┌─ Given data

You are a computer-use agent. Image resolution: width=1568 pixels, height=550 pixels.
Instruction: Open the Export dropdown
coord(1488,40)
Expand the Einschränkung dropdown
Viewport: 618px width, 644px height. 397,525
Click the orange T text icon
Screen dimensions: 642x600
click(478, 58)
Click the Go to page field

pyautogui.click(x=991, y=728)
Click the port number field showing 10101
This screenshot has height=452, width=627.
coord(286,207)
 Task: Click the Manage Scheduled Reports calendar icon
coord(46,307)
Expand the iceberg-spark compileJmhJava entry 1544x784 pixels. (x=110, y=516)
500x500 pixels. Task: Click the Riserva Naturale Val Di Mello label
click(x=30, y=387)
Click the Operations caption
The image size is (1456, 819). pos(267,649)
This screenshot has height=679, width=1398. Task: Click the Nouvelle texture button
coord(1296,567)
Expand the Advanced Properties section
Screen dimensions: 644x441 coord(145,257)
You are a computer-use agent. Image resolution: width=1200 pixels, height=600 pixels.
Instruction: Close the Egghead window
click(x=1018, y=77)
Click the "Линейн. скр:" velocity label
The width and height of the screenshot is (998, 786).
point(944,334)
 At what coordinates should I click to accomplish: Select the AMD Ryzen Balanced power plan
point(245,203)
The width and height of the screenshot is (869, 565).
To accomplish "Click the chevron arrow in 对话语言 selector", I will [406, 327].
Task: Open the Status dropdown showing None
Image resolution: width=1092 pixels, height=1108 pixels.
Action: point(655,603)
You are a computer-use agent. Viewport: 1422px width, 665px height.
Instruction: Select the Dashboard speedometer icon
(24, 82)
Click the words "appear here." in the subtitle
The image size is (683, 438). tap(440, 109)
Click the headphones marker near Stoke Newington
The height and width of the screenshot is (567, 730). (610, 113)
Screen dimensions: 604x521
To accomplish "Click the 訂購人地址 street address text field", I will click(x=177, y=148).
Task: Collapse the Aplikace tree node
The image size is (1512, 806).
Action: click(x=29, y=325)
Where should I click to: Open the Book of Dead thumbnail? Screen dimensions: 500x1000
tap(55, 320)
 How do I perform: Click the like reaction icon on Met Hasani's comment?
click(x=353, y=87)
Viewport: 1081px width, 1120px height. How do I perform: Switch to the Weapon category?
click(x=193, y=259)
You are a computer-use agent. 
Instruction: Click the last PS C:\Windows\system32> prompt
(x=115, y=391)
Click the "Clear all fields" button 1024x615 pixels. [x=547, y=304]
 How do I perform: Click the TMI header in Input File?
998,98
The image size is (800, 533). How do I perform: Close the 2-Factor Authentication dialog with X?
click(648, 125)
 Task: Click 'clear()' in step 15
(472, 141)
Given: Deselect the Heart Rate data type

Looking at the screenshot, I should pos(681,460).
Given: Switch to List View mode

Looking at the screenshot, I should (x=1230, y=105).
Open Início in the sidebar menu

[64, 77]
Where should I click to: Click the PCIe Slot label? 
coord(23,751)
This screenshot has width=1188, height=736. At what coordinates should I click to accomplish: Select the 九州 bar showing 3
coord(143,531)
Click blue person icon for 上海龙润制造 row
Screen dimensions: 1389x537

└─

#### [What needs to be done]
Each line from the material above that mentions the word "will" needs to be copied.

#### [Exercise output]
To accomplish "Click the chevron arrow in 对话语言 selector", I will [406, 327].
To accomplish "Click the 訂購人地址 street address text field", I will click(x=177, y=148).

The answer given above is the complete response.